TANTANGAN 1:
Tuliskan ulang seluruh teks tentang prasangka buruk tanpa mengubah satu kata pun.

TEKS:

___

Begitulah memang gambaran dari akibat prasangka buruk. Dari prasangka buruk, akan mungkin kita kehilangan segalanya. Bahkan sampai pada kehilangan seseorang yang memiliki niatan baik untuk kita. Sebagai akibat yang lebih jauh tatkala kita mulai menyadarinya adalah tidak sedikitpun kebahagiaan akan kita rasakan, melainkan hanya kesedihan saja yang akan kita rasakan.
Dalam ajaran Islam parasangka buruk adalah salah satu perkara yang terlarang. Sebagaimana telah demikian jelas ayatnya dalam Al-Qur`anil Karim. Allah Subhanahu wa Ta’ala berfirman:
“Wahai orang-orang yang beriman, jauhilah oleh kalian kebanyakan dari persangkaan (zhan) karena sesungguhnya sebagian dari persangkaan itu merupakan dosa.” (Al-Hujurat: 12)

___

INFORMASI HASIL EKSTRAKSI:
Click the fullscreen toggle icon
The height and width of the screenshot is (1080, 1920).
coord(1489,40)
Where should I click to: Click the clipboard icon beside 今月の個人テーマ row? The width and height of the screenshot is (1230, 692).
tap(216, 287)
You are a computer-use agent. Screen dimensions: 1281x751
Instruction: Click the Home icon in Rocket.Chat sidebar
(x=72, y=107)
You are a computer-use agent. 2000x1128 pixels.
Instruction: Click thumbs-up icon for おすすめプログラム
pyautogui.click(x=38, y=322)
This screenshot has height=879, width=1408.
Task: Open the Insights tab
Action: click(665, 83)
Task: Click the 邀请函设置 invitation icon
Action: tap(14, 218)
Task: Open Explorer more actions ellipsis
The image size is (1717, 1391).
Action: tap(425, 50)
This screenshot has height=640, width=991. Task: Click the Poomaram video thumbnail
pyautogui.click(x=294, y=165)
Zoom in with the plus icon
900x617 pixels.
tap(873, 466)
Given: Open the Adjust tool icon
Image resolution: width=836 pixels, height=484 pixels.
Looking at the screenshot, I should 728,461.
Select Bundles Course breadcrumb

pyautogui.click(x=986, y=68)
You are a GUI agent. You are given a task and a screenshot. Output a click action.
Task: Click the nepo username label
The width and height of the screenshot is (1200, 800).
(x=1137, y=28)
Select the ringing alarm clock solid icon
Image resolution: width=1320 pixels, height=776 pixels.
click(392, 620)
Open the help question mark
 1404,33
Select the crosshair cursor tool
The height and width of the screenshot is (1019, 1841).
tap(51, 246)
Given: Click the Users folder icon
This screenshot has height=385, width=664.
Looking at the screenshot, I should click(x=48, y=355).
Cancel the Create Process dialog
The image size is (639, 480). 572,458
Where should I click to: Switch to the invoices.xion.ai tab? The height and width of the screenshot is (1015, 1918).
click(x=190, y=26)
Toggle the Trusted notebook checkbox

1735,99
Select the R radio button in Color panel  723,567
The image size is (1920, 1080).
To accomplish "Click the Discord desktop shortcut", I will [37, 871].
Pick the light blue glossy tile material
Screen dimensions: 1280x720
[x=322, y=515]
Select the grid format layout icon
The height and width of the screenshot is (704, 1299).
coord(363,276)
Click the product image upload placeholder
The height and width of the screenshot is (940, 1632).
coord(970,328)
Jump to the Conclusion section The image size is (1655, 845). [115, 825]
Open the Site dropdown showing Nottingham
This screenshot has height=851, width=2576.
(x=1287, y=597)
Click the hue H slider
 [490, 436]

___

TANTANGAN 2:
Ubah baris-baris entri, mulai dari baris pertama entri hingga baris yang memuat "tap(216, 287)", menjadi daftar JSON berisi string, satu string untuk setiap baris, tanpa menyertakan baris kosong.

JAWABAN LATIHAN 1:
Begitulah memang gambaran dari akibat prasangka buruk. Dari prasangka buruk, akan mungkin kita kehilangan segalanya. Bahkan sampai pada kehilangan seseorang yang memiliki niatan baik untuk kita. Sebagai akibat yang lebih jauh tatkala kita mulai menyadarinya adalah tidak sedikitpun kebahagiaan akan kita rasakan, melainkan hanya kesedihan saja yang akan kita rasakan.
Dalam ajaran Islam parasangka buruk adalah salah satu perkara yang terlarang. Sebagaimana telah demikian jelas ayatnya dalam Al-Qur`anil Karim. Allah Subhanahu wa Ta’ala berfirman:
“Wahai orang-orang yang beriman, jauhilah oleh kalian kebanyakan dari persangkaan (zhan) karena sesungguhnya sebagian dari persangkaan itu merupakan dosa.” (Al-Hujurat: 12)

JAWABAN LATIHAN 2:
[
  "Click the fullscreen toggle icon",
  "The height and width of the screenshot is (1080, 1920).",
  "coord(1489,40)",
  "Where should I click to: Click the clipboard icon beside 今月の個人テーマ row? The width and height of the screenshot is (1230, 692).",
  "tap(216, 287)"
]